- EXERCISE DESCRIPTION -
Reproduce the lines of the records verbatim, starting at the first line of the records and ending at the line containing "pyautogui.click(x=291, y=45)", with both of those lines included.

- INPUT RECORDS -

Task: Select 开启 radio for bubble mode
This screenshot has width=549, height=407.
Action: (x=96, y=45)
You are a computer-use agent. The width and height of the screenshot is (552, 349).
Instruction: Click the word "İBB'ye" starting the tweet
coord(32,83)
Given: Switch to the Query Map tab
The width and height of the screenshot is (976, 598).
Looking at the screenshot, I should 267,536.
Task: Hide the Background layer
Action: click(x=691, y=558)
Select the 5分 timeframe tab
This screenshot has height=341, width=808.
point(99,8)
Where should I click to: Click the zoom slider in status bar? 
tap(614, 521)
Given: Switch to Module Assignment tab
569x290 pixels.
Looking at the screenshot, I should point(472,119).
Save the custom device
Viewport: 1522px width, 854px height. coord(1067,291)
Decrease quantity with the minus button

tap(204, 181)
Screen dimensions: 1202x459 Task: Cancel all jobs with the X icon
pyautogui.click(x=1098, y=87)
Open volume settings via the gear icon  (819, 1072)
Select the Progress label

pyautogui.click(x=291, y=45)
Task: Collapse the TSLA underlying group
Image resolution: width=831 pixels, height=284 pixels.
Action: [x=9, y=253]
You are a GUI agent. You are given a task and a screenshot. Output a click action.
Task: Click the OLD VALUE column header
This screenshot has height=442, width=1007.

- TASK SOLUTION -
Task: Select 开启 radio for bubble mode
This screenshot has width=549, height=407.
Action: (x=96, y=45)
You are a computer-use agent. The width and height of the screenshot is (552, 349).
Instruction: Click the word "İBB'ye" starting the tweet
coord(32,83)
Given: Switch to the Query Map tab
The width and height of the screenshot is (976, 598).
Looking at the screenshot, I should 267,536.
Task: Hide the Background layer
Action: click(x=691, y=558)
Select the 5分 timeframe tab
This screenshot has height=341, width=808.
point(99,8)
Where should I click to: Click the zoom slider in status bar? 
tap(614, 521)
Given: Switch to Module Assignment tab
569x290 pixels.
Looking at the screenshot, I should point(472,119).
Save the custom device
Viewport: 1522px width, 854px height. coord(1067,291)
Decrease quantity with the minus button

tap(204, 181)
Screen dimensions: 1202x459 Task: Cancel all jobs with the X icon
pyautogui.click(x=1098, y=87)
Open volume settings via the gear icon  (819, 1072)
Select the Progress label

pyautogui.click(x=291, y=45)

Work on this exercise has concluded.